Communist President Josip Broz Tito ruthlessly suppressed rumblings of discontent under the slogan of "brotherhood and unity." Dissidents spent long years in prison for challenging Tito's vision of harmony. But his death in 1980 removed the only force holding the country together.

Protests by the western republics of Croatia and Slovenia against subsidizing the poor republics in the south opened up the historical divisions between Roman Catholic and Orthodox peoples.

Angry at the slow pace of economic and political change in Yugoslavia, Slovenia and Croatia broke with the Communist Party and staged multiparty elections last spring that brought center-right nationalist governments to power.

The two republics demand the reconstruction of Yugoslavia as a loose confederation of six independent states, a proposal that is anathema to the country's biggest republic, Serbia. As the largest ethnic group, the Serbs have formed large and militant minorities in several republics.

Serbia's president, Slobodan Milosevic, says if the Yugoslav federation falls apart, Serbia will extend its borders to include Serbs in neighboring republics.

Mr. Milosevic's main opponent in Serbian elections Dec. 9 is the ultranationalist Vuk Draskovic, who calls for the expulsion of ethnic minorities and an even more aggressive policy against Serbia's neighbors.

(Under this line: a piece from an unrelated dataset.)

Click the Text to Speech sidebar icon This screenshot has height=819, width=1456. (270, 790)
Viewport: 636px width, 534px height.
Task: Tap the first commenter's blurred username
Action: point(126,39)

Bosnia-Hercegovina is Yugoslavia in miniature. In this region, best known to the world as the site of the assassination of Austrian Archduke Ferdinand, which sparked World War I, elections Nov. 18 will see Croats, Moslems and Serbs pitted against one another in a struggle for ethnic dominance.

Conflicts between the six republics stir memories of the brutal period during World War II when hundreds of thousands were killed by rival Yugoslav armies. Nationalist politicians have whipped up fears of civil war and most voters, seeking protection, have divided along ethnic lines.

In the midst of ethnic turmoil, Prime Minister Ante Markovic advocates a parliamentary democracy. He sees free enterprise as the means to defuse the national friction.